BURYING SEEDS FOR VIOLENCE-XINJIANG

By Ruth Ingram (11/21/2001 issue of the CACI Analyst)

China’s "war on terrorism" at home could be threatening to bury
"seeds for violence" according to an exiled Uyghur in America. The stepped-up
"strike hard" campaign against what is termed fundamentalism and separatism in
China’s Northwest since September 11th has left at least three Uyghurs
executed, three on suspended death row, and hundreds more detained and under suspicion.

While Uyghurs have been further grieved and frustrated, China could be storing up
trouble for itself, claims Huji Tuerdi, Uyghur human rights campaigner and chairman of the
Uyghur American Association.

Tuerdi, who regularly speaks out against the oppression of his people in Xinjiang, has
slated Beijing for its intensified "declaration of war" on the Uyghur people.
"It is outrageous that the People’s Republic of China is taking advantage of
that tragedy to perpetrate acts of violence against its citizens in Xinjiang Autonomous
region," he said, claiming that the peaceful struggle of the Uyghurs for self-rule
has nothing to do with terrorism.

China’s minority separatists have been under siege for five years. Beijing’s
first "Strike Hard" campaign this year in April 2001 resulted in 200 executions
and the detention of 10,000 suspects. The second assault this year, announced after
September 11th, according to campaigners, looks set to be buried under the
cloak of global condemnation of terrorism, giving Beijing carte blanche to clamp down on
anyone it deems to have "terrorist" leanings. The word "terrorism" is
used as a smokescreen to include any kind of opposition to its rule, according to Tuerdi.
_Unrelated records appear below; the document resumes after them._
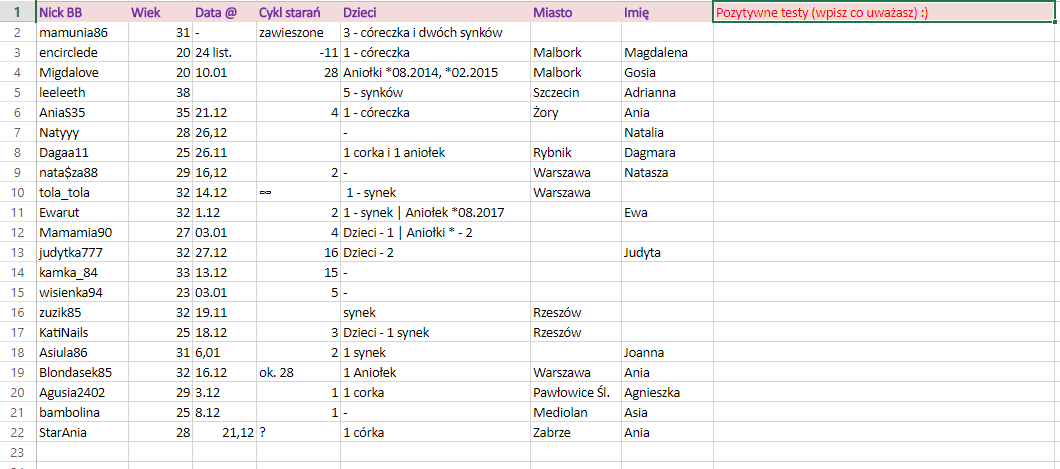This screenshot has height=469, width=1060.
Task: Select the 'StarAnia' nickname cell
Action: click(x=82, y=432)
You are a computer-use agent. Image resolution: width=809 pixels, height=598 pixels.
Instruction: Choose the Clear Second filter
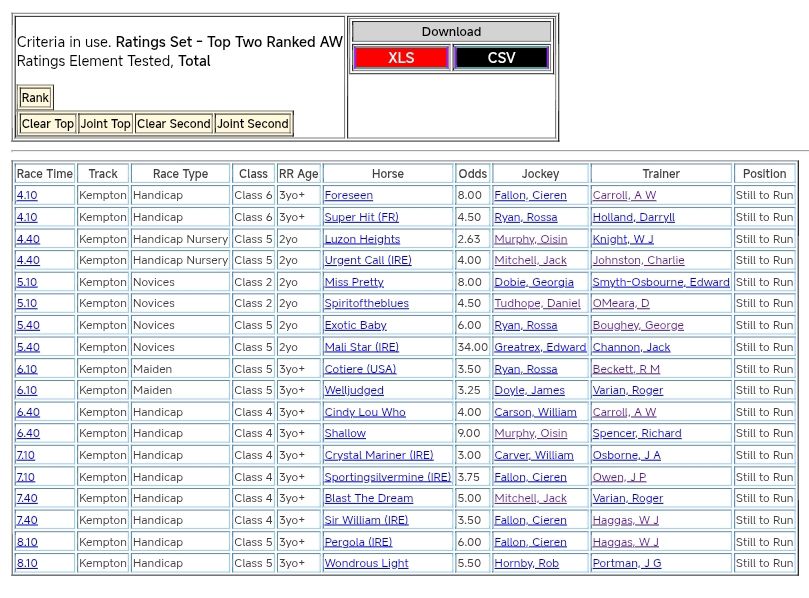[x=174, y=124]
Despite Chinese President Jiang Zemin’s tacit acceptance of President Bush’s
appeal to refrain from using the "war on terror" as an excuse to persecute
minorities" during his recent visit to Shanghai, Xinjiang’s party boss Wang
Lequan, was exultant during a recent regional parliamentary session at the success of
their clampdown. He reiterated Beijing’s commitment to maintaining a "high
pressure" attack initiative of "strike early and deal with the punishment
later."

Although nominally Muslim, historically the people of East Turkestan have been
variously Christian, Zoroastrian, Buddhist and Shaman. Draconian laws imposed by the
Communists have meant that for 52 years no child under 18 has been allowed to explore
their own religious heritage, or freely practise any faith. Because atheism is taught in
schools, Uyghurs tend to learn piecemeal from elders, many of whom themselves are
untrained. As a result, widespread ignorance pervades the religious culture. Religious
literature in Uyghur about any faith is like gold dust, and piety is inextricably
interwoven with nationalism and hatred for the Chinese. For a large number of those who
consider themselves Muslim, it is enough that they eschew pork and those who eat it.
Resentment of the Chinese is another key identity marker.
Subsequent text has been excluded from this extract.